In May 2025, the Supreme Court (‘SC’) delivered its much-anticipated decision in Competition Commission of India v. Schott Glass India Pvt. Ltd.(‘Schott Glass’). The case dealt with the intersection of loyalty rebates, vertical integration, and the abuse of dominance regime under Section 4 of the Competition Act, 2002(‘the Act’). The Court held that abuse of dominance must be established through an effects-based analysis, signalling a definitive departure from form-based reasoning. This doctrinal shift brings India into closer alignment with global competition law regimes, particularly those in the European Union and the United States. Yet, the Court stopped short of articulating how such effects are to be assessed in practice. The judgment leaves open a central question: Did the SC strike the right balance by merely affirming the need for an effects-based test, while refraining from laying down a method for its application?

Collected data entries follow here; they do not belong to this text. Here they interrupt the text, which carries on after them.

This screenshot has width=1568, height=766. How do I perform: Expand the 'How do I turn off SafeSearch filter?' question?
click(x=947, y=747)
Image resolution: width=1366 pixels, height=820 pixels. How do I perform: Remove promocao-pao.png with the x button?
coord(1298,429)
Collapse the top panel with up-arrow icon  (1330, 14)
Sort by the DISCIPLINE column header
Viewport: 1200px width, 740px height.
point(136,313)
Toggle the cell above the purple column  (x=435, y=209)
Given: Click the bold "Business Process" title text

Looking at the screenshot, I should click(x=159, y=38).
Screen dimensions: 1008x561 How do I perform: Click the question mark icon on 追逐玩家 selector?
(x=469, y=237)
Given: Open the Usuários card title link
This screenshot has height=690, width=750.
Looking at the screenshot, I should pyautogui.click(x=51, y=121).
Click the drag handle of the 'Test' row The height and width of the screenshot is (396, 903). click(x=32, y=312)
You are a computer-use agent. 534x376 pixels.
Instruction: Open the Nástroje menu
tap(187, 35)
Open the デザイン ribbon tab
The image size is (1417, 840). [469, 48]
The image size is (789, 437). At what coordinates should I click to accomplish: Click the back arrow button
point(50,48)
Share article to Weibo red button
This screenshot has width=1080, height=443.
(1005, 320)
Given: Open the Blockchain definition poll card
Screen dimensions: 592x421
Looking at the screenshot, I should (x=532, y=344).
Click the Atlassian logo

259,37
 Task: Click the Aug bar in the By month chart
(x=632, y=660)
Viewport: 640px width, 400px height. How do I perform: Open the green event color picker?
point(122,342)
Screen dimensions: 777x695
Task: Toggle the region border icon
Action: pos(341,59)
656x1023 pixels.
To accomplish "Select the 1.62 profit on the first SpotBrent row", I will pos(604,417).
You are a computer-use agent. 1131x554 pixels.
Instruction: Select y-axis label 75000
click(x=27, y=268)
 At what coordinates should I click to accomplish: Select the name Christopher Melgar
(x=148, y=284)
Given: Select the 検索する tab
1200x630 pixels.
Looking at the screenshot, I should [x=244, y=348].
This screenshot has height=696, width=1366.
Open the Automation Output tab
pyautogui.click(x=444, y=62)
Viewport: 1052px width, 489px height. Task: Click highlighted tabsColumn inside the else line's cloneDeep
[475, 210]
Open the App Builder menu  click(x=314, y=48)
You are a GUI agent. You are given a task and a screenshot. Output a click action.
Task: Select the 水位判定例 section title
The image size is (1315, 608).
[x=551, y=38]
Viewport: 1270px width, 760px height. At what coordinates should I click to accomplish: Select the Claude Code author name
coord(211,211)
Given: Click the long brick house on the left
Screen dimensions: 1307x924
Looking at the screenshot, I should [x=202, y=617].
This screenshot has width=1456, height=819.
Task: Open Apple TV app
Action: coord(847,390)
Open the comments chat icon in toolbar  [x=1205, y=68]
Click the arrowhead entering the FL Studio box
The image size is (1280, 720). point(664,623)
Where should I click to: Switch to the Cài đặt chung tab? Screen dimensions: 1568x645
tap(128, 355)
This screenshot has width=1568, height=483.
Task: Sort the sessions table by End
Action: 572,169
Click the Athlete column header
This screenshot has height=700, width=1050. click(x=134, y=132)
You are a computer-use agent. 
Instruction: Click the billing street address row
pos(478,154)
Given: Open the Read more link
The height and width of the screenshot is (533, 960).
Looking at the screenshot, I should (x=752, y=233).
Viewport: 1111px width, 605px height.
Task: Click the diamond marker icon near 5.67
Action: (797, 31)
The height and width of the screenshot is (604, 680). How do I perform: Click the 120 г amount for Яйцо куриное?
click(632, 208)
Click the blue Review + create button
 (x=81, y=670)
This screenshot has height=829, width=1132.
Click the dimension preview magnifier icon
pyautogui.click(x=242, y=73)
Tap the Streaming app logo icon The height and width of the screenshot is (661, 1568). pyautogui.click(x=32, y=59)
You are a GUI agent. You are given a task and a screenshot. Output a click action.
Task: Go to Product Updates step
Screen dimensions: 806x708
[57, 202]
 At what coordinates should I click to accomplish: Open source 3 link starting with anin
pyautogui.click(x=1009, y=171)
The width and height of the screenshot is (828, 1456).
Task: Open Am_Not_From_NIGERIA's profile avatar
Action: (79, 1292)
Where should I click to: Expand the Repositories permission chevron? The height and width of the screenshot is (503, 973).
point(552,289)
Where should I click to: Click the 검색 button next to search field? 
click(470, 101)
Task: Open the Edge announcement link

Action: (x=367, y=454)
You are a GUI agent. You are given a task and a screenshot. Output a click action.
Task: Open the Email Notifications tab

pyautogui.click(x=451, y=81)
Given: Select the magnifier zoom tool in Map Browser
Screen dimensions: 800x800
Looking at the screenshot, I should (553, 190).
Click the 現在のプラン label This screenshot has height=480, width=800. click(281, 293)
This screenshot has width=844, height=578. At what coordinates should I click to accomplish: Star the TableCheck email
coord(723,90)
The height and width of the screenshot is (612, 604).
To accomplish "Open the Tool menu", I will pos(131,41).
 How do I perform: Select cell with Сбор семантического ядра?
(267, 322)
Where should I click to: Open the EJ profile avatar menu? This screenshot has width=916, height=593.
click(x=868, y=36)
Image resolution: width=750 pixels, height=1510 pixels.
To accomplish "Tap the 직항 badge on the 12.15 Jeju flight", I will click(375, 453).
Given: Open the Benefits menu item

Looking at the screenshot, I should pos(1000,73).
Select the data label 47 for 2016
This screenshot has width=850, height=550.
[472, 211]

In this article, I seek to answer that question through two lenses. On one hand, the lack of methodological guidance risks introducing doctrinal ambiguity and enforcement inconsistency, particularly given the absence of a statutory “appreciable adverse effect on competition” (‘AAEC’) standard in Section 4. On the other hand, judicial restraint may have been prudent at a time when India’s competition effects jurisprudence is still in its early stages.

To this extent, I first examine Section 4's legal framework and interpretive ambiguities. Then, I analyse the ruling in Schott Glass. Finally, I evaluate the judgment's implications, highlighting methodological gaps and highlighting a practical solution for structured enforcement.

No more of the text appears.